## RECORDED INFORMATION
=-=-=
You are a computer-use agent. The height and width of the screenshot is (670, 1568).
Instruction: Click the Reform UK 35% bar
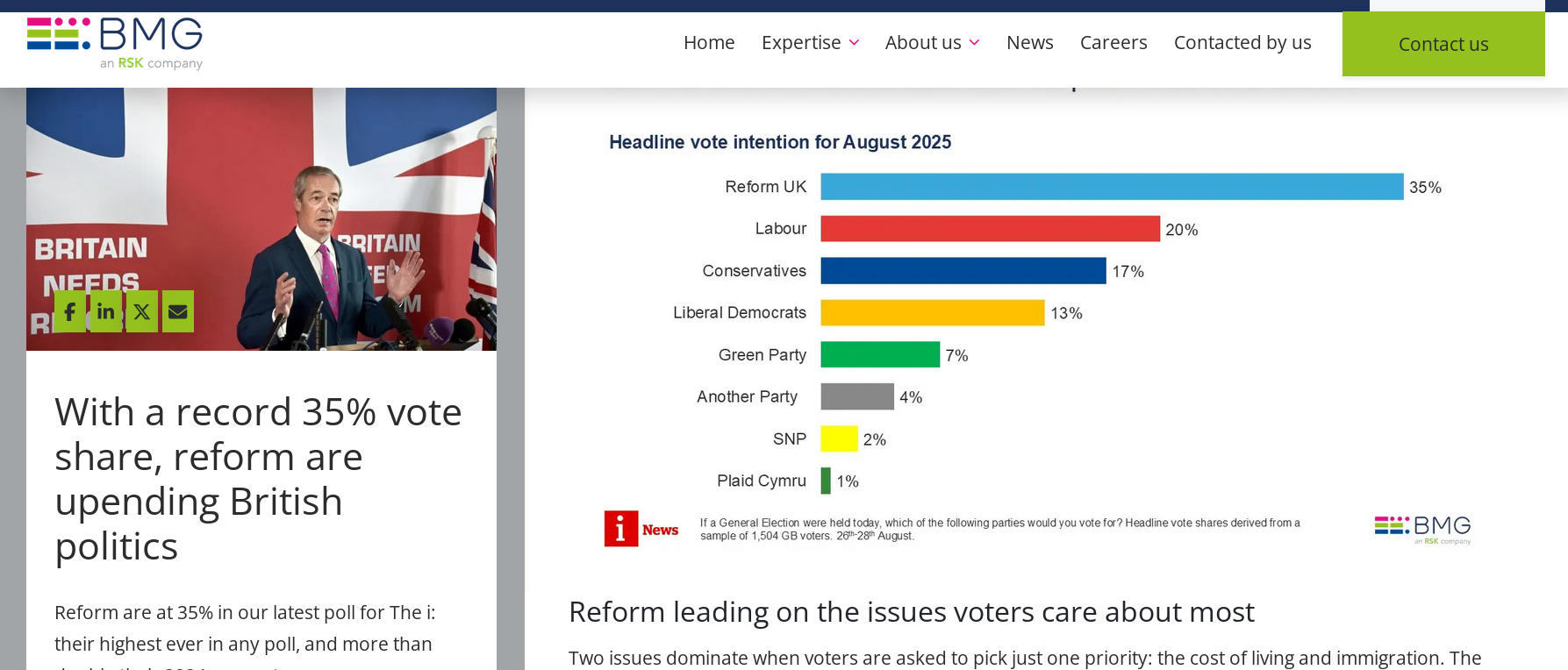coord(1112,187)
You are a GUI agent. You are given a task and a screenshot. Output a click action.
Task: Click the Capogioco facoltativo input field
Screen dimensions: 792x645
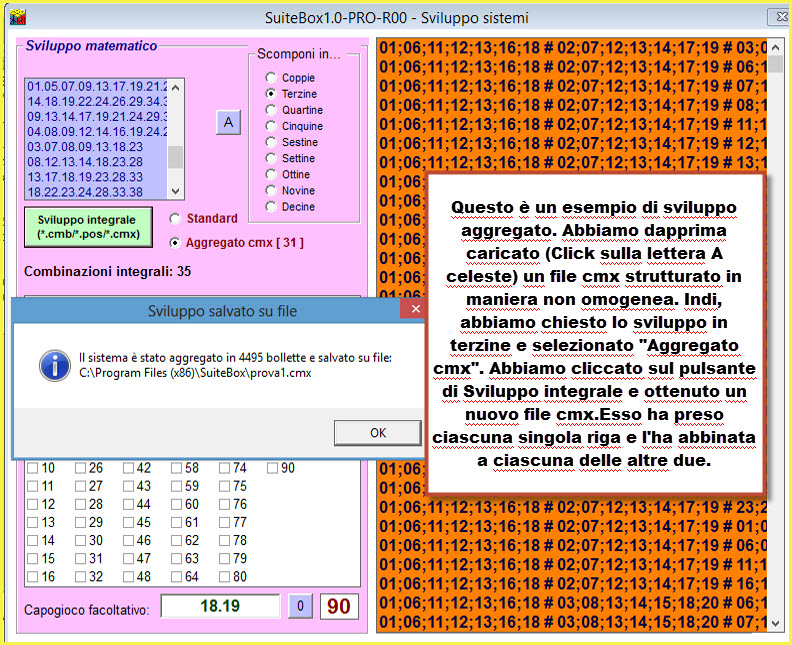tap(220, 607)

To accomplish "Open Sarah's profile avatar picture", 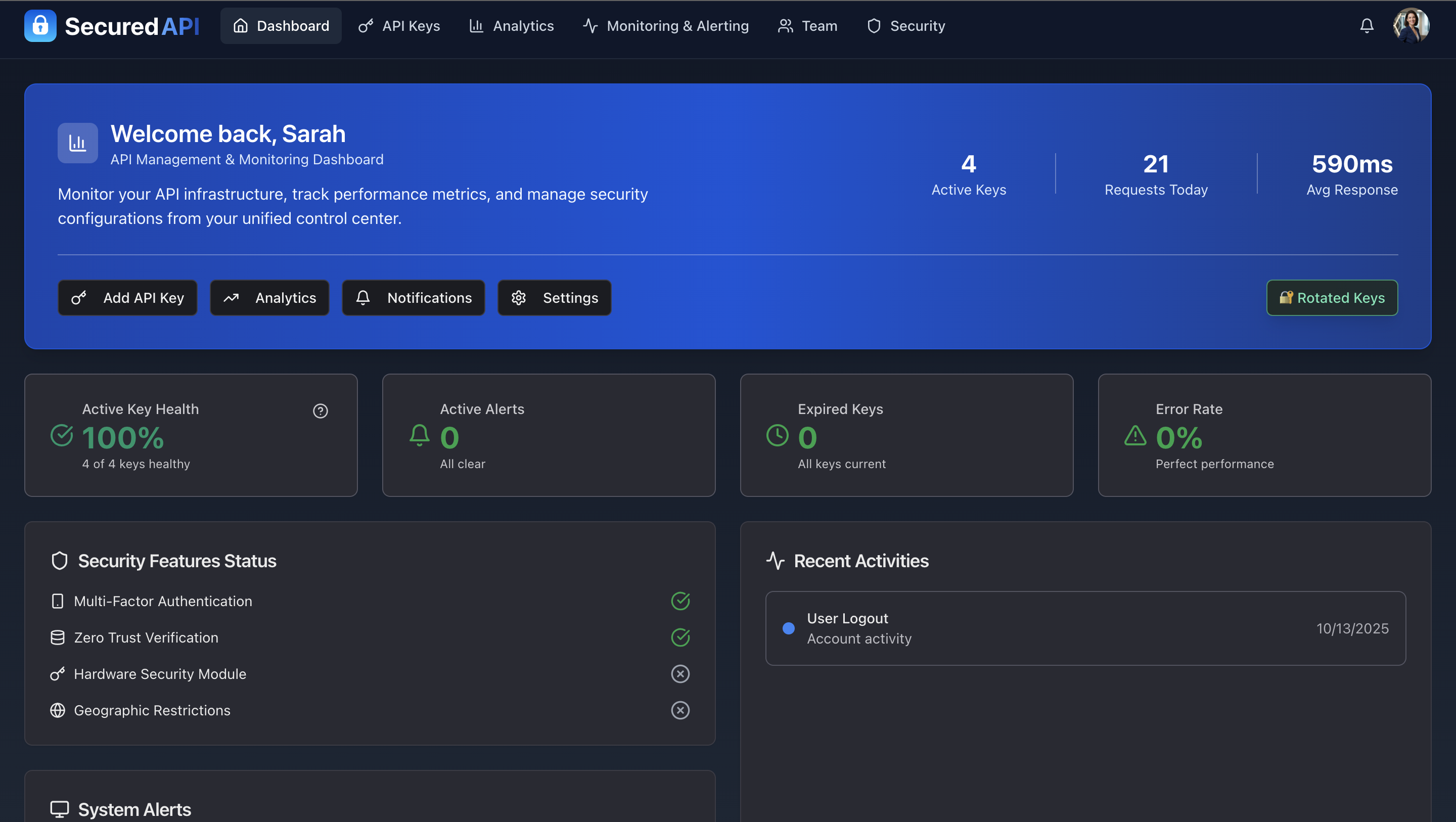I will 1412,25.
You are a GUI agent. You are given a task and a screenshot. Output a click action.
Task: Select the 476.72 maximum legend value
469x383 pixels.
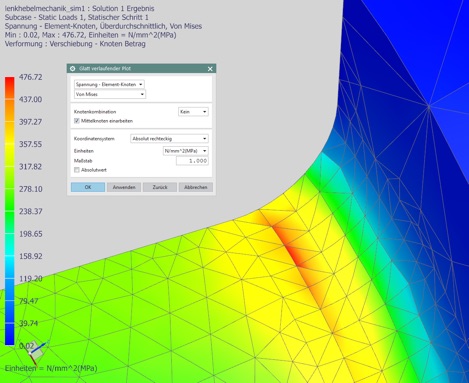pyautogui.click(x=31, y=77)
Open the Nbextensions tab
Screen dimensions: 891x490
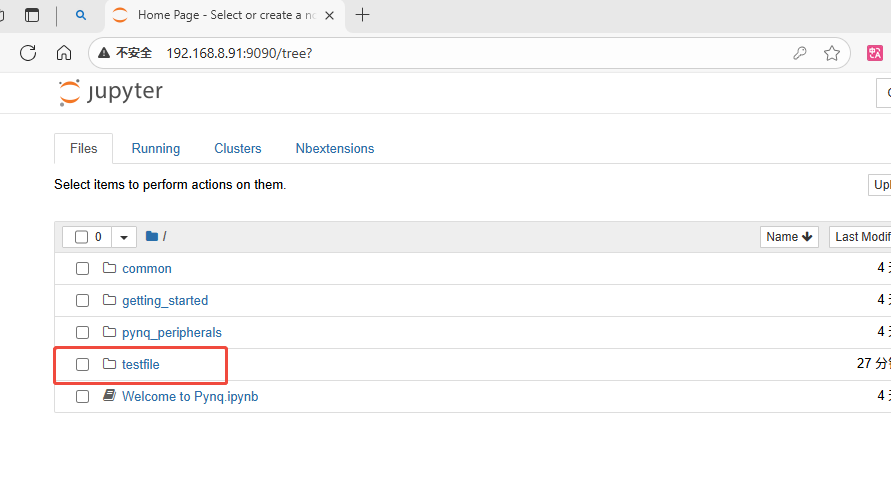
=-=-=
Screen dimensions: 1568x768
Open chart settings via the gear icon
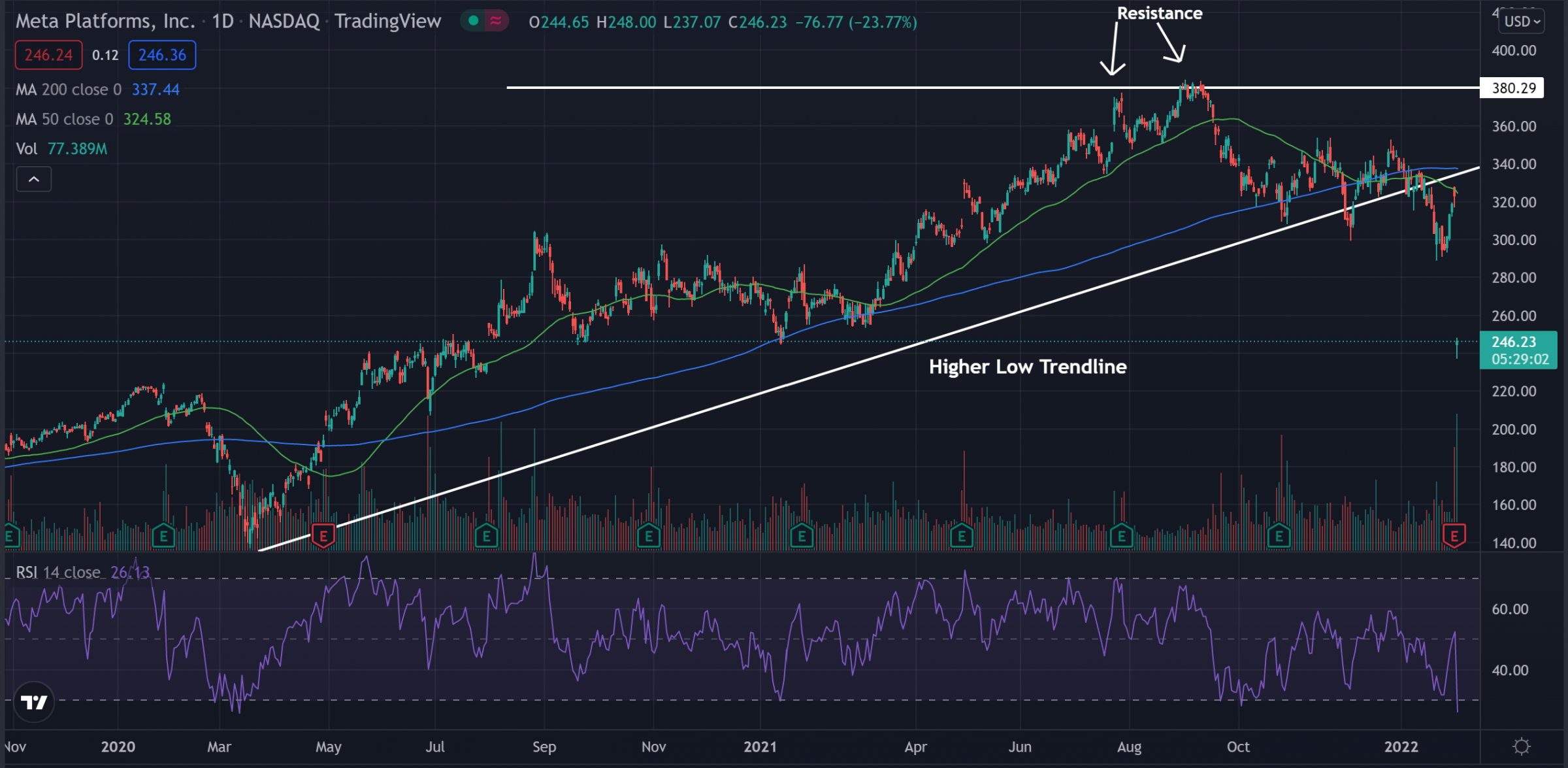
=-=-=
## DO THIS
Can you rewrite the rows starting with the line containing "You are a computer-use" and going on through the line containing "coord(1112,187)", putting "Green Party" in place of "Reform UK" and leaving everything else unchanged? Omit the pictures from your answer.

## RESULT OF THE TASK
You are a computer-use agent. The height and width of the screenshot is (670, 1568).
Instruction: Click the Green Party 35% bar
coord(1112,187)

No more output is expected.